Phil uses humour to soothe pain

2006-08-16 11:47

Medinah - Phil Mickelson, aiming for his second major of the year at this week's PGA Championship, tried using humour to soothe the pain of a string of sub-par performances since his final-hole stumble at the US Open in June.

Since squandering a one-shot lead at the 72nd hole at Winged Foot with a double bogey, Mickelson barely made the cut at the Western Open, finished tied for 22nd at the British Open and missed the cut at The International.

Chief rival Tiger Woods, meanwhile, surged into contention at the Western, and won the British Open and Buick Open after failing to make the cut at Winged Foot.

"I guess here's a great example of how Tiger and I prepare differently," defending PGA champion Mickelson told a news conference on Tuesday.

"He goes into the PGA Championship thinking that winning the British and winning the Buick Open is the best way, and I go in thinking that missing the cut is the best."

Mickelson is known for meticulous preparation for golf's four majors and has admitted to letting his mind wander ahead when playing in a run-up tournament.

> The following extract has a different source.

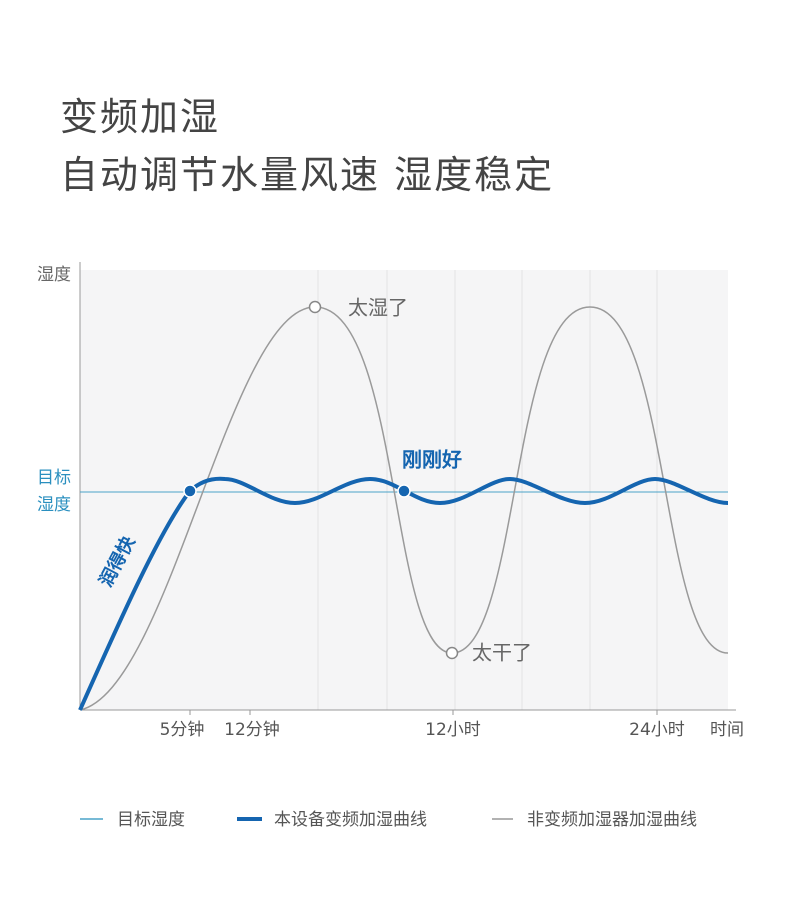 Image resolution: width=790 pixels, height=918 pixels. What do you see at coordinates (151, 820) in the screenshot?
I see `legend-label: 目标湿度` at bounding box center [151, 820].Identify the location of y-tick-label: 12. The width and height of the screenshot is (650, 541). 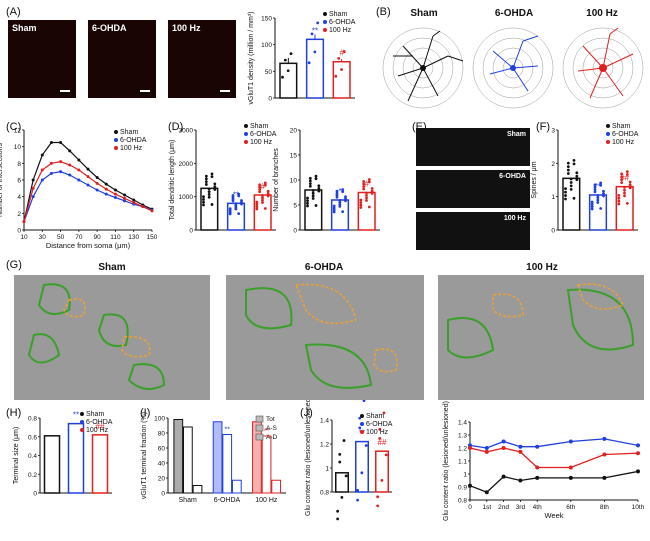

Mickelson, sometimes criticised for being overly bold on the golf course, said he preferred having his game a bit out of whack heading into a major.

"I never want to be firing on all cylinders because then I play overly aggressive," said Mickelson, who won the Masters in April after destroying the field by 13 shots at the BellSouth Classic the week before Augusta.

Better scoring

"When I'm a little bit uncertain of where exactly it's going to go, I play more conservative in my shot-making and decision-making, and I end up usually scoring a little bit better.

"You never really want to enter a major when you're feeling like you're just hitting it great. You always want to have a little uncertainty there."

Mickelson will get to test his theory under the heat of severe competition grouped with Woods and US Open champion Geoff Ogilvy of Australia for the first two rounds.

Mickelson joked about interest in the dream grouping.

"I would think that 8:30 in the morning is pretty early on a Thursday, and to be on the 10th tee way out in the middle of nowhere, I don't think there's going to be many people out there," he said.

The 1999 PGA at Medinah is remembered for a gambling approach shot off tree roots at the 16th hole that nearly catapulted Spain's Sergio Garcia past winner Woods.

"The shot he hit on 16 was just crazy. I would never try that," said Mickelson, joking about criticism he heard for his final-hole attempt to rescue par at Winged Foot by bending a shot around some trees after a wild drive.

"I think you should always, always pitch to the middle of the fairway and hit an eight-iron on," he said, tongue in cheek.